TEXT SECTION:
Don’t Make This Mistake in Your Retirement Planning
Filed under: Retirement
A documented, detailed retirement plan can be a valuable tool in helping you live the life you’ve imagined for yourself after you stop working. However, a retirement plan is only as good as the assumptions upon which it’s built.
When you create your retirement plan, you often must make assumptions about many factors, including your spending in retirement, how long you will live and how your investments may perform. If any of those assumptions turns out to be highly inaccurate, your plan may not be very effective.
One of the biggest assumptions you may make in your retirement plan is the age at which your retirement will start. Many workers assume that if they’re behind on their savings, they can simply close that gap by delaying their retirement. By working longer, they can contribute more to their savings and reduce the number of years in retirement that they will have to fund with their own assets.

SUPPLIED ENTRIES:
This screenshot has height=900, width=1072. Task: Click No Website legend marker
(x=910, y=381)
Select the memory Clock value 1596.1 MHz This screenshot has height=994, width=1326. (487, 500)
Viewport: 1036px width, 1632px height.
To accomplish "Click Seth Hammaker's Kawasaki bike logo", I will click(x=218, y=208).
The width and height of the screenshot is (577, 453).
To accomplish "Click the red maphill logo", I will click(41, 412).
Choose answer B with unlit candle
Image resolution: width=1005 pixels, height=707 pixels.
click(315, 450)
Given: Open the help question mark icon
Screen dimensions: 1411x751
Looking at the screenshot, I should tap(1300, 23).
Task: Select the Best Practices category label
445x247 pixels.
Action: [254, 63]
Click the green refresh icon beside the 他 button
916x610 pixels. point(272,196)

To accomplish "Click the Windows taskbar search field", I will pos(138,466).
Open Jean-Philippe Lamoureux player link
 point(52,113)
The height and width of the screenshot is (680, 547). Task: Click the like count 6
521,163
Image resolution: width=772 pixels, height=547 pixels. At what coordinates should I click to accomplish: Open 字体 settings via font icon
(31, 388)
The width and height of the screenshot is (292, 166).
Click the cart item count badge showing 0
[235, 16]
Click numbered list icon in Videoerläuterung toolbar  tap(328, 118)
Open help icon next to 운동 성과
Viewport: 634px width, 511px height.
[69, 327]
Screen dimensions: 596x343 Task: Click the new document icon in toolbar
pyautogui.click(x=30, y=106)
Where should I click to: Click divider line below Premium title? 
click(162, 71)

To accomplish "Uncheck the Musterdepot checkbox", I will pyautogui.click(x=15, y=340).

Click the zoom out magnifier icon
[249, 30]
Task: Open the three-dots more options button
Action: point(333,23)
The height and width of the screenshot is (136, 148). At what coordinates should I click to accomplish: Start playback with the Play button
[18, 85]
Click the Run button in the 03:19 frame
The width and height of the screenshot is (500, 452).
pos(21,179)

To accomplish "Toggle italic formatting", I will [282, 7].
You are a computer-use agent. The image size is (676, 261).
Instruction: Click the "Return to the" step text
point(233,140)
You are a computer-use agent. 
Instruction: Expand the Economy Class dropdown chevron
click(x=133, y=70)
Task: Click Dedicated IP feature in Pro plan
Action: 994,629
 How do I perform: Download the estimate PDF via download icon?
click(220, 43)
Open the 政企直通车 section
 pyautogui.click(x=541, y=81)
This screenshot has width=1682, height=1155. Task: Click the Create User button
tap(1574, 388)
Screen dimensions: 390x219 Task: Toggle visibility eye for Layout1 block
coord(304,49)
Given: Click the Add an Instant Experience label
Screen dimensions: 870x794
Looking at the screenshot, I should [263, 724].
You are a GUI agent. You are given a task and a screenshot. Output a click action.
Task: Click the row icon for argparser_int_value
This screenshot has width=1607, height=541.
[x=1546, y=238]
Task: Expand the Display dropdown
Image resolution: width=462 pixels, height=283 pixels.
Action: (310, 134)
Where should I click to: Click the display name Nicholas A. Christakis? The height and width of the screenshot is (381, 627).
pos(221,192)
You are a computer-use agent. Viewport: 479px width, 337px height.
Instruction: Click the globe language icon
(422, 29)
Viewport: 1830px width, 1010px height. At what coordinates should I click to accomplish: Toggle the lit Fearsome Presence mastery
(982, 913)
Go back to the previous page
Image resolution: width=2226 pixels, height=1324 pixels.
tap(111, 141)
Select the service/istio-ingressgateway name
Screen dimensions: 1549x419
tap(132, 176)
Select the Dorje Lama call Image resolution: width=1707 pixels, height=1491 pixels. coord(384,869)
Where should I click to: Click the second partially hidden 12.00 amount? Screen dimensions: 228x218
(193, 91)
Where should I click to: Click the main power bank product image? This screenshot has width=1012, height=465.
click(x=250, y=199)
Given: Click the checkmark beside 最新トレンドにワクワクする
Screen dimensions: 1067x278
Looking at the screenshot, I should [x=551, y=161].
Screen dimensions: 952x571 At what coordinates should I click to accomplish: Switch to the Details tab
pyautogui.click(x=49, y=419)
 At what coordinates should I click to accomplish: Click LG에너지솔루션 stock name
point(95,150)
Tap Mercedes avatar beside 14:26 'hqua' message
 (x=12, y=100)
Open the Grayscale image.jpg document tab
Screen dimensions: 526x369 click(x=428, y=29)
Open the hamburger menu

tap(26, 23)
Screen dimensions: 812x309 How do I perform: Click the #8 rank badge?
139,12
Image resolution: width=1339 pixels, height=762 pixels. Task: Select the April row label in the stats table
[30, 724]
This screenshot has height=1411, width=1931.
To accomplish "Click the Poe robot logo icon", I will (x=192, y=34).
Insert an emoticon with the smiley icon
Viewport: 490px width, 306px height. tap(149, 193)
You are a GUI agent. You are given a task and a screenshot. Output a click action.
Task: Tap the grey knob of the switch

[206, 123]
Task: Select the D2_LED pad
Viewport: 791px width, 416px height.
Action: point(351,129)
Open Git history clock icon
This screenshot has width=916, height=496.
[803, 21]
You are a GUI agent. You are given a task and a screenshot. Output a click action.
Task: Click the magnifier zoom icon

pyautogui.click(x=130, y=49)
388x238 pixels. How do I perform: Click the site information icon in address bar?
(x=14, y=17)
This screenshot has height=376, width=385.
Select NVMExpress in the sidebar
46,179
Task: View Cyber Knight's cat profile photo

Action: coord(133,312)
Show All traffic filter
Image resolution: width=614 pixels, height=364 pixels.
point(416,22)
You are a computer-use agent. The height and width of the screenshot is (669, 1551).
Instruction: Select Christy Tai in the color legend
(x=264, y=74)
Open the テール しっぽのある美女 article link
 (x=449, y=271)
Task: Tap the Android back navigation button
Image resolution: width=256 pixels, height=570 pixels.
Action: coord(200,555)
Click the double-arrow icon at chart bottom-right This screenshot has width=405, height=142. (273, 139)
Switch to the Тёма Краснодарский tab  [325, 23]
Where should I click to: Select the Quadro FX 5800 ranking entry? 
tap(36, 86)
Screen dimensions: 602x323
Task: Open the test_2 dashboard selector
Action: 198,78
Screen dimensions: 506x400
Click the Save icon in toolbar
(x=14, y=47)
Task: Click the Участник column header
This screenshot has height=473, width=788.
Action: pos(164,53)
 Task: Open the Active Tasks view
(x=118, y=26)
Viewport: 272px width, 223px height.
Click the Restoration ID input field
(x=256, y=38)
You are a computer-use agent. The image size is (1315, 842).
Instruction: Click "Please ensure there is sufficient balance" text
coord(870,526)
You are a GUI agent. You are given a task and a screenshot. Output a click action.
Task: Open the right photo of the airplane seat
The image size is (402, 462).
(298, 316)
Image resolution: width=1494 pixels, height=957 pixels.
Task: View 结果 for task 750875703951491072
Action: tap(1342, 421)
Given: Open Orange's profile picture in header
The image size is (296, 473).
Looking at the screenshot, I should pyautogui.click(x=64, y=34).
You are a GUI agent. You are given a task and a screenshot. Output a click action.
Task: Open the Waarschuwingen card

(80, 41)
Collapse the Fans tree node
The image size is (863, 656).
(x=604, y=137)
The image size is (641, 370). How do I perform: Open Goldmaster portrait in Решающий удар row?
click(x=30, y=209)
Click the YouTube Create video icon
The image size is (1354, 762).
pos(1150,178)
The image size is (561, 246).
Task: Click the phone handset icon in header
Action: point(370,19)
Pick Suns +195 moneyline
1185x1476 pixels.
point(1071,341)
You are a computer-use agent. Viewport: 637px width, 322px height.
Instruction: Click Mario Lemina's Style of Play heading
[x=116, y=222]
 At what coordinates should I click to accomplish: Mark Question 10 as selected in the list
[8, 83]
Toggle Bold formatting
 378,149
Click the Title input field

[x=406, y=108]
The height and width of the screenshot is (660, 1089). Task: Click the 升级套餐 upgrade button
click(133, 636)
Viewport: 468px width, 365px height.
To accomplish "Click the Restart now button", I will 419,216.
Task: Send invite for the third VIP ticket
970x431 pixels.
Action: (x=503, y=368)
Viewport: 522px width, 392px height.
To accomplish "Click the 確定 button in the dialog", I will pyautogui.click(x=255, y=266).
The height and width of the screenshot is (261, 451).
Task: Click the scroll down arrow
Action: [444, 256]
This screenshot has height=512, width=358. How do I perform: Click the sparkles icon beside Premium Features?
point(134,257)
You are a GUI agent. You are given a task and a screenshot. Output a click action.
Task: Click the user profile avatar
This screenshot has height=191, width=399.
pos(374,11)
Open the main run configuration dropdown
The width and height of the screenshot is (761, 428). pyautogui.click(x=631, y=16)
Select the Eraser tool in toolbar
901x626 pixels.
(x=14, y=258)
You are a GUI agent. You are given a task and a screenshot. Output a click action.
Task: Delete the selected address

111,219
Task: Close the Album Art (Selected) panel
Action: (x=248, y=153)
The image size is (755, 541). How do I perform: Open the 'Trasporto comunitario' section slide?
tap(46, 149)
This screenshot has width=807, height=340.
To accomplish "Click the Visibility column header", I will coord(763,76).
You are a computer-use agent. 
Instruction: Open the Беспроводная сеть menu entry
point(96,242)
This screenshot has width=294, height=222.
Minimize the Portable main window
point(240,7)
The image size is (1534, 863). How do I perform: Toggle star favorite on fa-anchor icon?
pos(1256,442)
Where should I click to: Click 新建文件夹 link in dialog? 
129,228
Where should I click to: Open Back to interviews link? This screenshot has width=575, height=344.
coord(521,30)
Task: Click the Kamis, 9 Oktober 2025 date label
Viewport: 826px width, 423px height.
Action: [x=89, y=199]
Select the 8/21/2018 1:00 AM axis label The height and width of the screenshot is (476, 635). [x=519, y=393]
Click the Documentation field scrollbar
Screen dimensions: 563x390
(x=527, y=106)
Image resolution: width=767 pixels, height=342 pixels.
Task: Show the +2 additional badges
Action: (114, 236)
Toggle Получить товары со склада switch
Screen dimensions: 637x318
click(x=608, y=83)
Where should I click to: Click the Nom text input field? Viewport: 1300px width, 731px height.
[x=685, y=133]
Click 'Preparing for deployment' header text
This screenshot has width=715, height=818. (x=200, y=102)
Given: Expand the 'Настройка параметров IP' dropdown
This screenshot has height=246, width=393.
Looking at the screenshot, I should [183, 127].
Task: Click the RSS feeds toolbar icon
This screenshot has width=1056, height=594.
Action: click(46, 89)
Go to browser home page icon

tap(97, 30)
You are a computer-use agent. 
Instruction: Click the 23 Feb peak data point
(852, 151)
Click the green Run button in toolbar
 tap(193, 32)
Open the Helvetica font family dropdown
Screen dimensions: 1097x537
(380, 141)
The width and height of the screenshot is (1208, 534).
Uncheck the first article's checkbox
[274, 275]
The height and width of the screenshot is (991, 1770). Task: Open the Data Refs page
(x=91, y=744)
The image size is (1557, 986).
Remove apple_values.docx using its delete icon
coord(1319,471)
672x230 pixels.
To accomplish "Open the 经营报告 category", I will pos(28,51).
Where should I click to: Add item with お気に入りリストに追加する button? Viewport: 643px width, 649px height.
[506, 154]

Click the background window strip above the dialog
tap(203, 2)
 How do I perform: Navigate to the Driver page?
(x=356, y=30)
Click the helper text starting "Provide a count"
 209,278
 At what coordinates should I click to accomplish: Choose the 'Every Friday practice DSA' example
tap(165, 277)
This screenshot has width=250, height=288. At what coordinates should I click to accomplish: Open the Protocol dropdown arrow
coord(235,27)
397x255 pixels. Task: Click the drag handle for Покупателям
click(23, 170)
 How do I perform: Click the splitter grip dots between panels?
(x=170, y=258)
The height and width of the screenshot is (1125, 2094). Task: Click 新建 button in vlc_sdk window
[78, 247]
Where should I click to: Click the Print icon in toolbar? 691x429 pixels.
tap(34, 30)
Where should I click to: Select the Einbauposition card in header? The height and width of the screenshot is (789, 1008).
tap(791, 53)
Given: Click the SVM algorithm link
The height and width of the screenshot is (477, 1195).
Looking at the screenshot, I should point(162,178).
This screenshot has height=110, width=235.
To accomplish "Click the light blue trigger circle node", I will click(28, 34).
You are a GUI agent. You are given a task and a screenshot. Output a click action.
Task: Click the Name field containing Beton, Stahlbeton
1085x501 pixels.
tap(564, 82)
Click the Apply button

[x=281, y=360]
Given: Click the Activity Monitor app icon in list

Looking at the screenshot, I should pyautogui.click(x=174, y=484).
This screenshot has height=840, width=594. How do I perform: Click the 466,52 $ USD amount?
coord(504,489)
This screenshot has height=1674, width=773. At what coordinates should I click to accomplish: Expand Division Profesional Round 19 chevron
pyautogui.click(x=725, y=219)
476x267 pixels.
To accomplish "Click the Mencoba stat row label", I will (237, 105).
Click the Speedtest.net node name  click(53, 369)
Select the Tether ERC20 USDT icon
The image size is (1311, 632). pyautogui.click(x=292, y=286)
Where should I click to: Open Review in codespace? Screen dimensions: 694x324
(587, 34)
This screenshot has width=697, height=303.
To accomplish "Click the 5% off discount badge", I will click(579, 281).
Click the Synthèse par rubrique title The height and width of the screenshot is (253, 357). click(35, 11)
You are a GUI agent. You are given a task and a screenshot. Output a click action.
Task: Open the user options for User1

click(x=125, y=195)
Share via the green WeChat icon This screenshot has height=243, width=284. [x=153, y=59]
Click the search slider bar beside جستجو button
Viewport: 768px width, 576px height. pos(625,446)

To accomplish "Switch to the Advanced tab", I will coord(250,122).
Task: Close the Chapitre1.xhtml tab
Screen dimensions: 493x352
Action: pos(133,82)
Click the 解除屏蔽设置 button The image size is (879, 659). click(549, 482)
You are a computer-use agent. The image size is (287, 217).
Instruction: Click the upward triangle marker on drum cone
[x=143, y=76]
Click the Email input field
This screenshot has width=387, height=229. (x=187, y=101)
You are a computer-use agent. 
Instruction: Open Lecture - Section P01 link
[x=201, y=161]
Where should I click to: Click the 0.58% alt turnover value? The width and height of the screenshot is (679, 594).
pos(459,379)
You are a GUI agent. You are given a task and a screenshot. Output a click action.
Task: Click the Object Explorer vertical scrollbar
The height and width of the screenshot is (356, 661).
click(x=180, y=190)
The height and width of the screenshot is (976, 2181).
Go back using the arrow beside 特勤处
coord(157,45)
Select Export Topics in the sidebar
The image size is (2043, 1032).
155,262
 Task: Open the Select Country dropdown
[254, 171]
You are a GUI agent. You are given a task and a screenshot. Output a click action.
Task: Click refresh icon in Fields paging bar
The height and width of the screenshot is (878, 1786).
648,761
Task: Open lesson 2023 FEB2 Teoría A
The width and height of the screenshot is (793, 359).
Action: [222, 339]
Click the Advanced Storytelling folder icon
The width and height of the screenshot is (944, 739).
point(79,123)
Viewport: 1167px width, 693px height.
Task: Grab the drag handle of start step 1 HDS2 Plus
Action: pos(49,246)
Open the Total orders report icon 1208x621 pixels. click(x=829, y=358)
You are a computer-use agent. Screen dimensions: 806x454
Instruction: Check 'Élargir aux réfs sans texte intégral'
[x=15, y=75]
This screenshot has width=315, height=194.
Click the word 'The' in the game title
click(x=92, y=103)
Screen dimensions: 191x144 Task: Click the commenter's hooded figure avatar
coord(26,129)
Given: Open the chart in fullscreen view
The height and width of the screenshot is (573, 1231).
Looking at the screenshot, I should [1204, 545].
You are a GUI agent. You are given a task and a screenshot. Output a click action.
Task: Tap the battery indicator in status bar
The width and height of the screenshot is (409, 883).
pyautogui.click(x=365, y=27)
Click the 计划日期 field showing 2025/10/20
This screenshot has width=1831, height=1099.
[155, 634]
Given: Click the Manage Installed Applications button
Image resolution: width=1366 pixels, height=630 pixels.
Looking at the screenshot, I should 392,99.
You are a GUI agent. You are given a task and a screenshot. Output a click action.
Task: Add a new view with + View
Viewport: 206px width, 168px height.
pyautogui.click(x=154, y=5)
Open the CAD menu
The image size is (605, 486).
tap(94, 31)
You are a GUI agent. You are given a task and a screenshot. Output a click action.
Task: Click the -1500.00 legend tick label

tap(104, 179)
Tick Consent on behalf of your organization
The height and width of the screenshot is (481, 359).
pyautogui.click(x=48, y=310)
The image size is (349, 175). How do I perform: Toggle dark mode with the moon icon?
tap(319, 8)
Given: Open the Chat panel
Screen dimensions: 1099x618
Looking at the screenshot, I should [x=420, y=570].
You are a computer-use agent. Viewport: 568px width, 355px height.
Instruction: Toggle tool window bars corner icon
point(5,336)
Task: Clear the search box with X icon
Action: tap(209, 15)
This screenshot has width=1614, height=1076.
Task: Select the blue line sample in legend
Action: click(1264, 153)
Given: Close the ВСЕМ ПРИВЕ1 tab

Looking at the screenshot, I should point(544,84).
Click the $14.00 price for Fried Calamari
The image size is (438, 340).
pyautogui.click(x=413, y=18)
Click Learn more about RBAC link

LIST OF TASKS:
(a) Decide whether each statement agrees with the retirement planning article, answering yes or no and quoting the words from the article that settle it: (i) a retirement plan is only as good as the assumptions it rests on; (ii) the article calls retirement age one of the smallest assumptions in a plan; (iii) working longer lets workers contribute more to their savings.
(b) Which factors does the retirement planning article name as things you often must make assumptions about when creating your plan?
(c) Please carry the retirement planning article forward from its last sentence.
The lines above are separate material from the retirement planning article.

ANSWER LIST:
(a)
(i) Yes: "a retirement plan is only as good as the assumptions upon which it’s built."
(ii) No: "One of the biggest assumptions you may make in your retirement plan is the age at which your retirement will start."
(iii) Yes: "By working longer, they can contribute more to their savings"

(b) Your spending in retirement, how long you will live, and how your investments may perform.

(c)
In fact, according to a study from Transamerica, many baby boomers are banking on that strategy. The study found that two-thirds of baby boomers are planning to work past age 65. And 15 percent say they plan on never retiring. Of those who plan on working past age 65, two-thirds say their plans are due to financial reasons. They either haven’t saved enough, need the health coverage or need the income.1
Unfortunately, even if you plan on delaying your retirement, the decision may not be up to you. A study from the Employee Benefit Research Institute found that 46 percent of retirees were forced to leave their career earlier than they’d wanted to.1
There are many reasons why you may not be able to delay retirement. Below are three of the most common. If you haven’t created contingency plans for these challenges, you may find that the decision of when to retire isn’t yours to make.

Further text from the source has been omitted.